## COMPITO:
Riscriva tutte le righe a partire da quella che contiene "You are a computer-use" e fino a quella che contiene "[x=577, y=572]", entrambe comprese e con le richieste incluse. Scali di un fattore 0,5 ogni coordinata presente nelle risposte e la arrotondi all'intero, con le metà per eccesso.
....................
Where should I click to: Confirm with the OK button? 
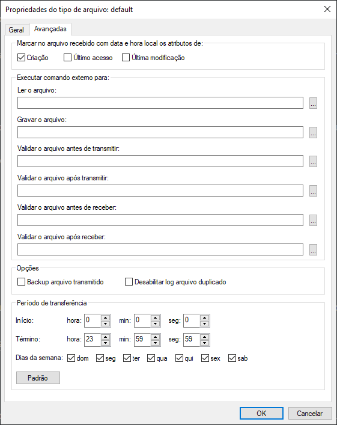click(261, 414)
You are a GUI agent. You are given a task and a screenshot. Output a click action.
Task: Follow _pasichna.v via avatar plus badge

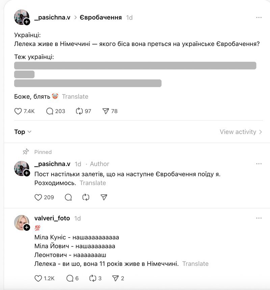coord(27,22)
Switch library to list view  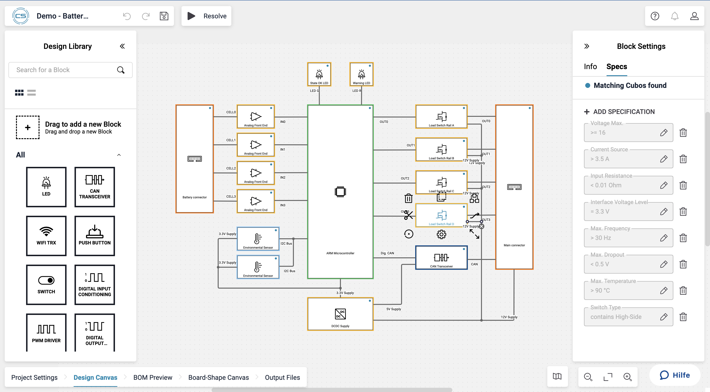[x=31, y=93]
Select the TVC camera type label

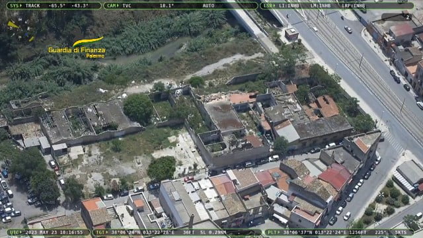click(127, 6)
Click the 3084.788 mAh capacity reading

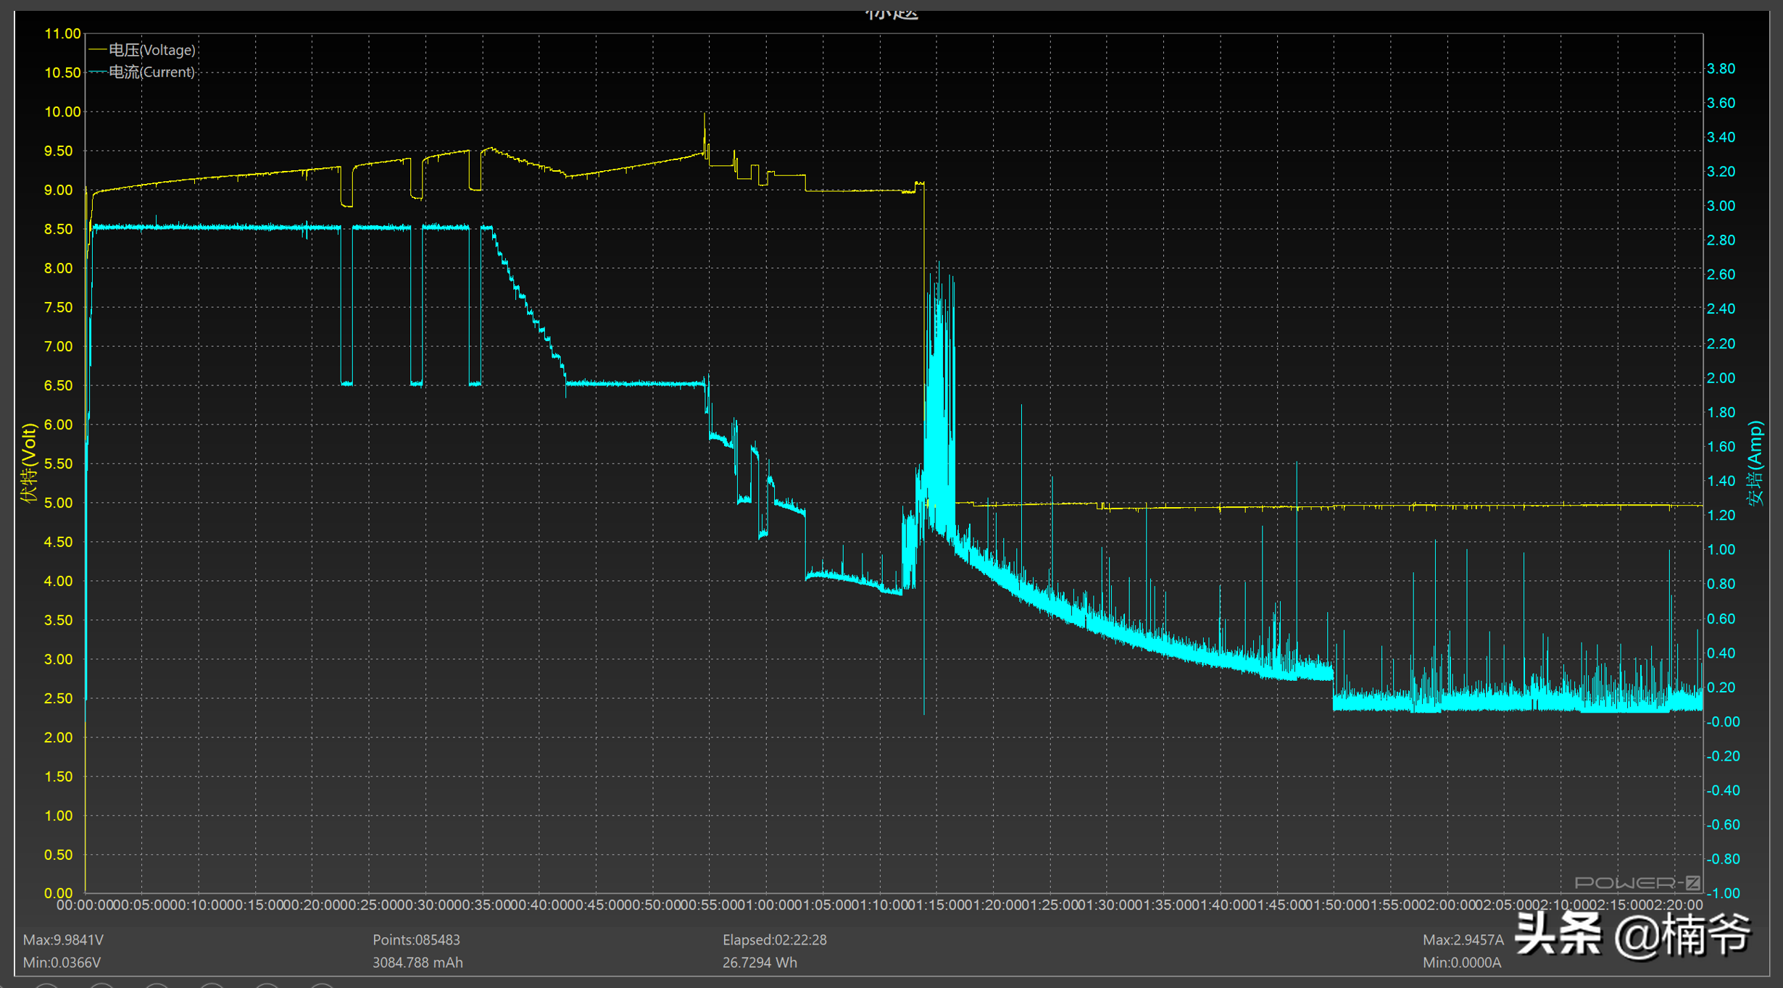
....................
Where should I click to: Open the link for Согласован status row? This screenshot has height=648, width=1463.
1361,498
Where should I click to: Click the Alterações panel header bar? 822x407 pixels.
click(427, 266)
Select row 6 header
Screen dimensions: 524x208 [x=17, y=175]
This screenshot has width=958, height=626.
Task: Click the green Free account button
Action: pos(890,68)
....................
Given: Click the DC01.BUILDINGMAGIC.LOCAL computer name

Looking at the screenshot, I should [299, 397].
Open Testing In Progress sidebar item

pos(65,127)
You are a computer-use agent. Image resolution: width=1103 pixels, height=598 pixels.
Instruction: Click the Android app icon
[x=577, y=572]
....................
## ESERCIZIO SVOLTO:
You are a computer-use agent. Image resolution: width=1103 pixels, height=598 pixels.
Instruction: Click the Android app icon
[x=289, y=286]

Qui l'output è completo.